### Excerpted text:
━━━━━━━━━━━━━━━━━━━━━━━━━━━━━━
## Prepare Exercise

### Imports

In [1]:
import re
import pandas as pd
from requests import get
from bs4 import BeautifulSoup
import os

import unicodedata
import json

import nltk
from nltk.tokenize.toktok import ToktokTokenizer
from nltk.corpus import stopwords

import acquire

### Lesson Practice

In [2]:
original = acquire.get_article_text()
print(original)

The rumors are true! The time has arrived. Codeup has officially opened applications to our new Data Science career accelerator, with only 25 seats available! This immersive program is one of a kind in San Antonio, and will help you land a job in Glassdoor’s #1 Best Job in America.
Data Science is a method of providing actionable intelligence from data. The data revolution has hit San Antonio, resulting in an explosion in Data Scientist positions across companies like USAA, Accenture, Booz Allen Hamilton, and HEB. We’ve even seen UTSA invest $70 M for a Cybersecurity Center and School of Data Science. We built a program to specifically meet the growing demands of this industry.
━━━━━━━━━━━━━━━━━━━━━━━━━━━━━━
### Given records:
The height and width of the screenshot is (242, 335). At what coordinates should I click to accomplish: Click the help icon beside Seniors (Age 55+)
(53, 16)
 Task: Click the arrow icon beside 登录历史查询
━━━━━━━━━━━━━━━━━━━━━━━━━━━━━━
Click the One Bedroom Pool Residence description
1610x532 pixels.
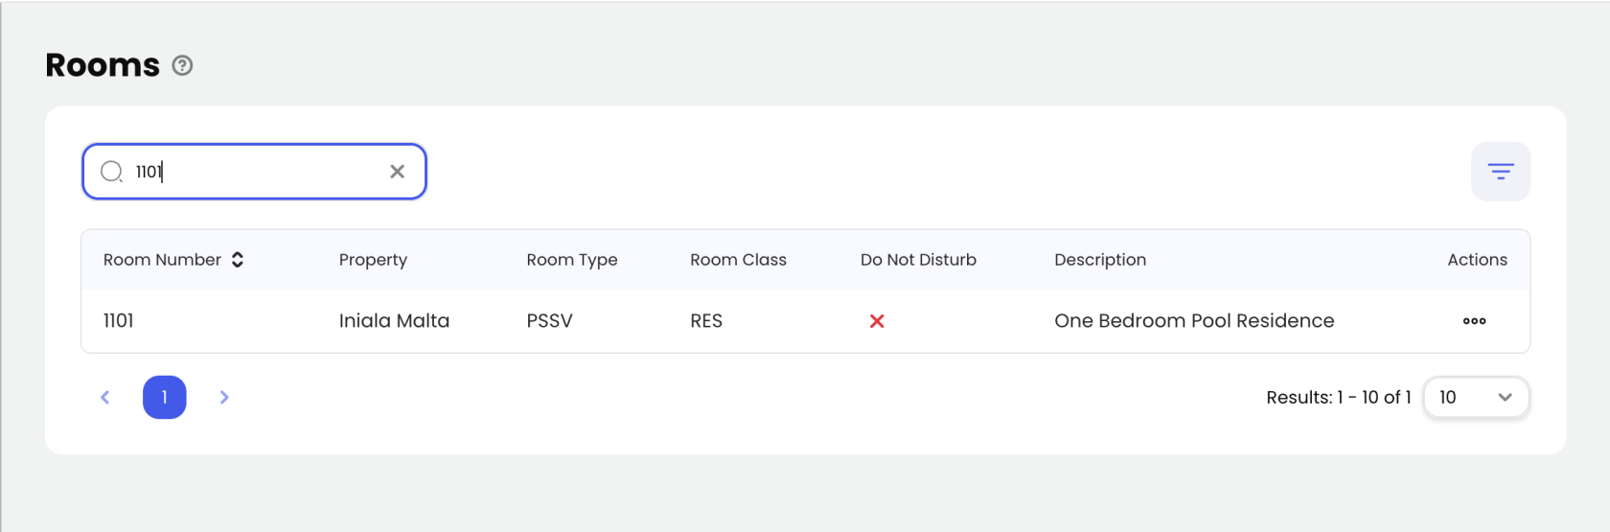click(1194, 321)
━━━━━━━━━━━━━━━━━━━━━━━━━━━━━━
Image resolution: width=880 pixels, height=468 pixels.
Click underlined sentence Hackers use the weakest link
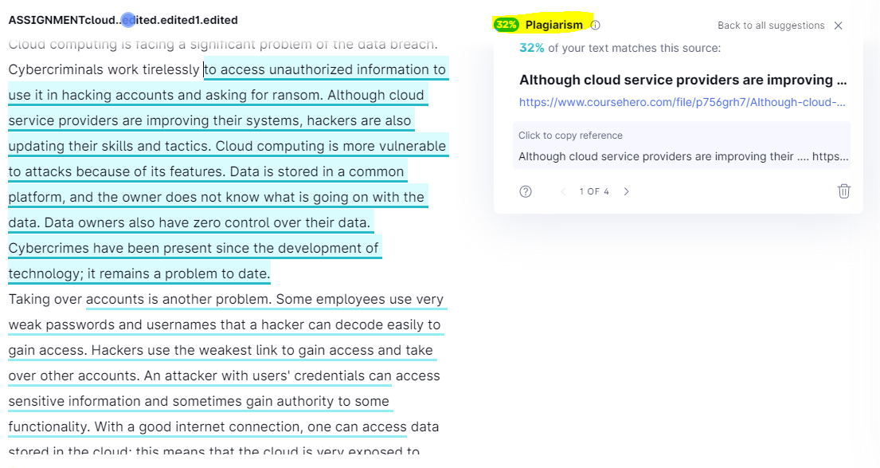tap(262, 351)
━━━━━━━━━━━━━━━━━━━━━━━━━━━━━━
### Request 1:
From the listing, give again the lines from the one with "Image resolution: width=880" up to and including the one with "tap(262, 351)", leaving out the pictures.
### Request 2:
Carry on the text-preparation notebook from where it stops.

### Exercise response 1:
Image resolution: width=880 pixels, height=468 pixels.
Click underlined sentence Hackers use the weakest link
tap(262, 351)

### Exercise response 2:
Our program will be 18 weeks long, full-time, hands-on, and project-based. Our curriculum development and instruction is led by Senior Data Scientist, Maggie Giust, who has worked at HEB, Capital Group, and Rackspace, along with input from dozens of practitioners and hiring partners. Students will work with real

### Lowercase

In [3]:
# Convert all letters to lowercase
article = original.lower()
print(article)

the rumors are true! the time has arrived. codeup has officially opened applications to our new data science career accelerator, with only 25 seats available! this immersive program is one of a kind in san antonio, and will help you land a job in glassdoor’s #1 best job in america.
data science is a method of providing actionable intelligence from data. the data revolution has hit san antonio, resulting in an explosion in data scientist positions across companies like usaa, accenture, booz allen hamilton, and heb. we’ve even seen utsa invest $70 m for a cybersecurity center and school of data science. we built a program to specifically meet the growing demands of this industry.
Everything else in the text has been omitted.